Although I have only scanned the paper, especially the section on stability, I was thinking slightly differently. While there is a barycenter there are 2 gravitational loci orbiting the barycenter. Wouldn’t a planet experience some acceleration in the direction of its orbit as each star passed it? If so, the planet’s orbital radius would increase, while that of the 2 stars’ orbital radii decrease? This may well be subtle but over billions of years…
The paper’s supplementary data suggests that there is a wide band of possible conditions between very stable orbits and chaotic orbits. It seems quite possible that a planet might well experience quasi-stable orbits yet still migrate, most likely outwards.

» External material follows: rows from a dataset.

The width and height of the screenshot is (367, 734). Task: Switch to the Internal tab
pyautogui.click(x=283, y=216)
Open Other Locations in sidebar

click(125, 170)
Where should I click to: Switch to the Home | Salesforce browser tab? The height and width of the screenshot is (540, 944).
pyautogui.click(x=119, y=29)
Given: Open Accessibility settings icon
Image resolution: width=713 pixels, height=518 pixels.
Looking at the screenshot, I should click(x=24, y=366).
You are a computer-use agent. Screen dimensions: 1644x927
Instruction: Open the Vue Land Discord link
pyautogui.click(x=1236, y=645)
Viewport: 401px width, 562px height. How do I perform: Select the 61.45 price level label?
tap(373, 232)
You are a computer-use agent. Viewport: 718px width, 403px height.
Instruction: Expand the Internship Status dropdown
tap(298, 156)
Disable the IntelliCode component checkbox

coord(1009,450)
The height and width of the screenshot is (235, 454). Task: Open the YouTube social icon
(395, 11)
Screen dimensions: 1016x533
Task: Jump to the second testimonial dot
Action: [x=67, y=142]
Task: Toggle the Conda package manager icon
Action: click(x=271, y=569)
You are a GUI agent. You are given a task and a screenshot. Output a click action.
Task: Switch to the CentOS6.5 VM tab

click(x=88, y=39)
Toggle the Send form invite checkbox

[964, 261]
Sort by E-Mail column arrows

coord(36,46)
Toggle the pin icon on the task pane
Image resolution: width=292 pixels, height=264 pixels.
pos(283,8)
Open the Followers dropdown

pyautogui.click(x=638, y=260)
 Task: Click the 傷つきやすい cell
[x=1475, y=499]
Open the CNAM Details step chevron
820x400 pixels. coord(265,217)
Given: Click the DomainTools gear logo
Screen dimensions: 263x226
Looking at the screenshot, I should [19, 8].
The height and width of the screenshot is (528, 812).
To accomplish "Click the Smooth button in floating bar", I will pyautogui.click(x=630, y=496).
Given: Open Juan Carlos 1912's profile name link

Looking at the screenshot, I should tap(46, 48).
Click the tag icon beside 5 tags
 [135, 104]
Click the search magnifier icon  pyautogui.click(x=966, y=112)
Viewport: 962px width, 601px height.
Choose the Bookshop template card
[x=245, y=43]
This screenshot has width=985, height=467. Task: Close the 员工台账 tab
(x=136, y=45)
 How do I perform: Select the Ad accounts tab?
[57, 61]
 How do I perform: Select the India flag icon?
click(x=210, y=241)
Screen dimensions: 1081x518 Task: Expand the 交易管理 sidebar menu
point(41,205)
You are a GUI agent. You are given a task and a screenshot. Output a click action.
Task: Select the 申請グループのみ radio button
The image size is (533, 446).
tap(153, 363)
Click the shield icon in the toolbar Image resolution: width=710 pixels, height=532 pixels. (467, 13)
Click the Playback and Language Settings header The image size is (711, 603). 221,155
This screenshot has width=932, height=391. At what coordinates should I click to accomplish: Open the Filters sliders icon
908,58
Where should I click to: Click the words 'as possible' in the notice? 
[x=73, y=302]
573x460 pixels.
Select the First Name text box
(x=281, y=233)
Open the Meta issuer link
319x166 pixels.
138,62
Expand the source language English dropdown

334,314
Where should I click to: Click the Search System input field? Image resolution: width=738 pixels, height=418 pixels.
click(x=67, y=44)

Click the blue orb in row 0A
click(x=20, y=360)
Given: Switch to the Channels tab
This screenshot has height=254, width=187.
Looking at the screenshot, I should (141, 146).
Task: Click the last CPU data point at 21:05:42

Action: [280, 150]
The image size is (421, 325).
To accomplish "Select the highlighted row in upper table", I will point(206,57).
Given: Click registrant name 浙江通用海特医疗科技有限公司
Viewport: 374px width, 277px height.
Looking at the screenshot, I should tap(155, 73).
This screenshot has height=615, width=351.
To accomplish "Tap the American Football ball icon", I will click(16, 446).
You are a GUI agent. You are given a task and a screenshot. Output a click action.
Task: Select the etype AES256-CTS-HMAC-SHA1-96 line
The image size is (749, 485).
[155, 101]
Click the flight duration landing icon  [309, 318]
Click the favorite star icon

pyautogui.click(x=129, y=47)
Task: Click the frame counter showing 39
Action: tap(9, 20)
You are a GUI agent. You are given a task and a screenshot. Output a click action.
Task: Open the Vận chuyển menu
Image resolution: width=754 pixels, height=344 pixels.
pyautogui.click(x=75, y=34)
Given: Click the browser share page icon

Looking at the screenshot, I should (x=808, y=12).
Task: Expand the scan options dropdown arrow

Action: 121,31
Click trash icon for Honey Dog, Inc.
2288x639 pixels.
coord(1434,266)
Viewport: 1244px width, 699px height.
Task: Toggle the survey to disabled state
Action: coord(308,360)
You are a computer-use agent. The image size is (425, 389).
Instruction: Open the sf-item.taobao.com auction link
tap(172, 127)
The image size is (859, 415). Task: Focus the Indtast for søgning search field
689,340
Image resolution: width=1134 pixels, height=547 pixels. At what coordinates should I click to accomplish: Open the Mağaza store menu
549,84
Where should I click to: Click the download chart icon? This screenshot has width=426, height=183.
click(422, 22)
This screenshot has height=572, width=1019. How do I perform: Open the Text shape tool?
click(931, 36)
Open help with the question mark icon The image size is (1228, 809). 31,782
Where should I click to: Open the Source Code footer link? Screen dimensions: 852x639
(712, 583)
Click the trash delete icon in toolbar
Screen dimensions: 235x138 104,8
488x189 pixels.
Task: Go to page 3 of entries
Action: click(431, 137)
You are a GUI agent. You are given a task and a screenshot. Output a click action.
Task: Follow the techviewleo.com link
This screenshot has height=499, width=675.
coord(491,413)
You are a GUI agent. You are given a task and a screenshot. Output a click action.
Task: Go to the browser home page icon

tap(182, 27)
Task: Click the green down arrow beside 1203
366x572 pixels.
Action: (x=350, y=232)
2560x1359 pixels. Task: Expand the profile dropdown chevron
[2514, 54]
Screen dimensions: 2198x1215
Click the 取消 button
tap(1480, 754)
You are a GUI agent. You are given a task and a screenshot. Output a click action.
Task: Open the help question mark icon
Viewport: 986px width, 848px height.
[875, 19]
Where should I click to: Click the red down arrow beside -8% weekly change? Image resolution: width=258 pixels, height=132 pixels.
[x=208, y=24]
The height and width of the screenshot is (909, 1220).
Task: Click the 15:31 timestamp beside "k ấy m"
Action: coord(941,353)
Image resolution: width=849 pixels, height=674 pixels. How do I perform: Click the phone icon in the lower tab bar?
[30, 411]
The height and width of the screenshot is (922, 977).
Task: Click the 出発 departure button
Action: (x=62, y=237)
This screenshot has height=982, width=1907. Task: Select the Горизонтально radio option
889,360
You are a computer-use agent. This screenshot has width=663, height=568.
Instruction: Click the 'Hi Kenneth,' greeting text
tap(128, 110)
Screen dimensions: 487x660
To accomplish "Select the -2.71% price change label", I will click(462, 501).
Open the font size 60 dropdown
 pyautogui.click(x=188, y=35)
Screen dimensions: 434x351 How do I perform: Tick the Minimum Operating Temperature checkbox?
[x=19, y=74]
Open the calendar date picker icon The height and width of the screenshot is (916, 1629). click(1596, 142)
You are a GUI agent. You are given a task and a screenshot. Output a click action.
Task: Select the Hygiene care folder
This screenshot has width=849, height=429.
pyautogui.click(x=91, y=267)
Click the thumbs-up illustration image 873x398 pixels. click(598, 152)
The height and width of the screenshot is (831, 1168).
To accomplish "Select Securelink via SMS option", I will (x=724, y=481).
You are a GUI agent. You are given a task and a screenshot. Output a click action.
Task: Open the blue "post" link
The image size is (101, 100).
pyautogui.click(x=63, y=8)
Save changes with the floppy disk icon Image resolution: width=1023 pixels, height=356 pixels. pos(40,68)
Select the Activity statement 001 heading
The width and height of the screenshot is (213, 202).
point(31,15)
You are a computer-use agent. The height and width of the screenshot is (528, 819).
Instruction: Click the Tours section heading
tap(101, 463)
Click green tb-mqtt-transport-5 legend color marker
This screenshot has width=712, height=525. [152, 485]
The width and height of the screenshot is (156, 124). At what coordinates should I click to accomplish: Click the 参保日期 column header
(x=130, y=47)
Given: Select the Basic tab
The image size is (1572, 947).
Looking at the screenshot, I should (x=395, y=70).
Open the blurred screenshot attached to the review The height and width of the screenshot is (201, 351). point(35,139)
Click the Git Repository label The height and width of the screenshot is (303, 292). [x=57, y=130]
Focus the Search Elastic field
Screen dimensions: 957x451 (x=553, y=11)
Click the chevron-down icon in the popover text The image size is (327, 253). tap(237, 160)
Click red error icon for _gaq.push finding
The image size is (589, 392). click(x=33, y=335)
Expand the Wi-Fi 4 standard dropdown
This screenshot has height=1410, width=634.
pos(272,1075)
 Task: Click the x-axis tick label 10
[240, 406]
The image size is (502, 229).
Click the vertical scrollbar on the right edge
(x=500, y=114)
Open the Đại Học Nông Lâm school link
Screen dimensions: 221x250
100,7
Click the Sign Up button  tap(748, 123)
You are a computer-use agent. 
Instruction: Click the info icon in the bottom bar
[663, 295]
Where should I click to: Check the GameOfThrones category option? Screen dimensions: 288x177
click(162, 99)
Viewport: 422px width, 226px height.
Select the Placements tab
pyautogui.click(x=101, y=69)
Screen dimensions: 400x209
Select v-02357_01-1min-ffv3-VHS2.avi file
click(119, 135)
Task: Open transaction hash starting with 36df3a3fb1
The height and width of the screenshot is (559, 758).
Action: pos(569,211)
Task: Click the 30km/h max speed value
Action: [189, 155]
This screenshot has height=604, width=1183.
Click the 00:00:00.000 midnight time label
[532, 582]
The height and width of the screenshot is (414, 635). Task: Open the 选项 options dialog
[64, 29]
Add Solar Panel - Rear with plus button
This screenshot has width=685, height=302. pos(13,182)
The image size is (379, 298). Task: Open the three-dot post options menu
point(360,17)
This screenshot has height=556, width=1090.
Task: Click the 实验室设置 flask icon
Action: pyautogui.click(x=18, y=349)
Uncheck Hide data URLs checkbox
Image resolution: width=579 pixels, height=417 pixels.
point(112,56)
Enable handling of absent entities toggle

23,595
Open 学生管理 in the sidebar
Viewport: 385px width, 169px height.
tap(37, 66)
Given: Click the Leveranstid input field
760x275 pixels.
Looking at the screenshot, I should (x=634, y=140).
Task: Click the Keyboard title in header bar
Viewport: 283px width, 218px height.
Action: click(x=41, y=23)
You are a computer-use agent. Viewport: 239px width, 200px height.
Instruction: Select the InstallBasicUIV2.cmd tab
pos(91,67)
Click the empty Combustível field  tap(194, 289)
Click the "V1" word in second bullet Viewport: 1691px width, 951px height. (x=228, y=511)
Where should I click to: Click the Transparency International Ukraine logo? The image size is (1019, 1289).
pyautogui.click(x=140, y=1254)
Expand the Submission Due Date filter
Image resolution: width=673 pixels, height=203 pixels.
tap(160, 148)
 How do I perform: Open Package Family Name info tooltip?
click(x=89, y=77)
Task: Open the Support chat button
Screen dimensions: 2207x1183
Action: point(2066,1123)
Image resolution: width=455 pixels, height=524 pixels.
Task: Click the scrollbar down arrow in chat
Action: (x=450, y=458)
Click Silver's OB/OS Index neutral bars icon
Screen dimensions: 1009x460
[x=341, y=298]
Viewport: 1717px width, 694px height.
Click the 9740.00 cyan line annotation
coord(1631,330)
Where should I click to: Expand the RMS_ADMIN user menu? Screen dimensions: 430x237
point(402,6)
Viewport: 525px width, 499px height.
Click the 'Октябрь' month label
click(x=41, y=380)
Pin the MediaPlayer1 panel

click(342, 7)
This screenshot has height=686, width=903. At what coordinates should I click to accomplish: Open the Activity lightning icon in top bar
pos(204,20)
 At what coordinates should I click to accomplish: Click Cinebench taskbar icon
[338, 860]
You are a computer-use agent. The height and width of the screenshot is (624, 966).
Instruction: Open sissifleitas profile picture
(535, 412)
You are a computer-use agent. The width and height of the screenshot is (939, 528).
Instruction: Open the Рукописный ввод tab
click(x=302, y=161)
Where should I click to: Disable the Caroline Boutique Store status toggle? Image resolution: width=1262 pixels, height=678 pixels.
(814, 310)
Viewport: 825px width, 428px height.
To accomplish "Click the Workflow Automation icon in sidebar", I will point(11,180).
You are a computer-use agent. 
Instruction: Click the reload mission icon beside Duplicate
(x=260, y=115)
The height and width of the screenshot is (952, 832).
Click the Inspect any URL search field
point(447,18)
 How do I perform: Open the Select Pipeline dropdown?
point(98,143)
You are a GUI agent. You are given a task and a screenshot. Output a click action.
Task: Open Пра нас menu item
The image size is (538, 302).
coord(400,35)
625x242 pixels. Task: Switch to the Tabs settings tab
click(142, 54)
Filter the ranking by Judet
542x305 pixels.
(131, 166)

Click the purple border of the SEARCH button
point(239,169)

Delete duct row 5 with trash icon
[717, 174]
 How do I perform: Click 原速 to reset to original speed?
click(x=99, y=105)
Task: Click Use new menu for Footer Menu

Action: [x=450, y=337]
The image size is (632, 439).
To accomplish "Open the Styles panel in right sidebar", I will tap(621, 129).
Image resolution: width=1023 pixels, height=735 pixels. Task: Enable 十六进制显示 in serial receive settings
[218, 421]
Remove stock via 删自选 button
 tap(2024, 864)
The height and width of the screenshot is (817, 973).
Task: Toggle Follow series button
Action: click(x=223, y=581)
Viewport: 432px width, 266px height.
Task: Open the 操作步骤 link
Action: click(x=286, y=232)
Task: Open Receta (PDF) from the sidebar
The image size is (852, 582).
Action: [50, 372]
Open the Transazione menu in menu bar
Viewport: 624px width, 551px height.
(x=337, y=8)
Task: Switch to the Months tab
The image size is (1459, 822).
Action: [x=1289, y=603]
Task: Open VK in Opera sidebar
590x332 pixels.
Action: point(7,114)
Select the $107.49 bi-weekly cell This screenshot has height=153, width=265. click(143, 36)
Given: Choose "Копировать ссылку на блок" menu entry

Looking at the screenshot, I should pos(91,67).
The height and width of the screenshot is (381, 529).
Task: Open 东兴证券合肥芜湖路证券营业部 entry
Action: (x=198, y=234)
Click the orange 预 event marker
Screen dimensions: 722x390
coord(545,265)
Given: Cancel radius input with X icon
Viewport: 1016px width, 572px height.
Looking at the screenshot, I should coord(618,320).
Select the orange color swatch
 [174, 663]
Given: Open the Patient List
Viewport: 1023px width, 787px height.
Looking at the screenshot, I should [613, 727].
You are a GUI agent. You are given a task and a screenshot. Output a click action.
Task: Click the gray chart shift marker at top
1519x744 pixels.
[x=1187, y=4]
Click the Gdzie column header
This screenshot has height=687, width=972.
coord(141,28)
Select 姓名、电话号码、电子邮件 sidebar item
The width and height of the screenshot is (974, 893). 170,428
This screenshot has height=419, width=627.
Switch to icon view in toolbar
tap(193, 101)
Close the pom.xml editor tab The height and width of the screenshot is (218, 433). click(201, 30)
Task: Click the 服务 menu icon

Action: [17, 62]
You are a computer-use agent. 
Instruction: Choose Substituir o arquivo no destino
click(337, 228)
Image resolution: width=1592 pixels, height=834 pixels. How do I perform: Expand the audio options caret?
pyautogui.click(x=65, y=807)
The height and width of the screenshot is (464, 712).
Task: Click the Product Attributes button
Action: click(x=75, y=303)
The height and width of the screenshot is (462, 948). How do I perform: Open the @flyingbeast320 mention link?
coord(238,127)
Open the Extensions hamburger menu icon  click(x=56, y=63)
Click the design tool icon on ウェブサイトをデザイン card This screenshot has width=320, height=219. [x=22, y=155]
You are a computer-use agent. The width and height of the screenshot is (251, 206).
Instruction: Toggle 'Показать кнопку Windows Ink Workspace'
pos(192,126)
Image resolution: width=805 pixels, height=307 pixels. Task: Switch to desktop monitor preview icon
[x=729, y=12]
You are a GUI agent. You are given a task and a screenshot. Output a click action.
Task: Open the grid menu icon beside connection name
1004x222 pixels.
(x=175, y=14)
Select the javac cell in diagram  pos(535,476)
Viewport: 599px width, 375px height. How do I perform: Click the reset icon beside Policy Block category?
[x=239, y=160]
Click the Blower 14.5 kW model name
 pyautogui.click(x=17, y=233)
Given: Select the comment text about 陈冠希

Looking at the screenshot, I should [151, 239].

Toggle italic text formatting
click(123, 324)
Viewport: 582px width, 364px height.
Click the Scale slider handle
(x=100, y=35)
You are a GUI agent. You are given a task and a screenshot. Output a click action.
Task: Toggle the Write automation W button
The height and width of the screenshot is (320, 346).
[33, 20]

In the best scenario, this outward migration might track the increasing stellar output maintaining the orbit in the HZ, or it might migrate faster pushing it out beyond the HZ. OTOH, a binary with 2 different stellar masses may result in the more massive star increasing its output relatively quickly, pushing the HZ outwards until the planet becomes a Venus analog.
While reading this post, I had to listen to Steve Lawrence singing Fabulous and his life-long love and wife Eydie Gorme singing Fly Me to the Moon.
The labelling of the respective habitable zones got me, I’m obviously unfamiliar with the field. I would have thought that an ‘optimistic’ HZ would be the larger one.
Interesting study.
What you are looking at is the inner edge of the HZ, not the full range. The optimistic HZ includes the conservative HZ and is extending the inner edge which is increasing its range. Hope this helps.
Of course, thanks Alex. Optimistic inwards rather than what I was thinking – outwards.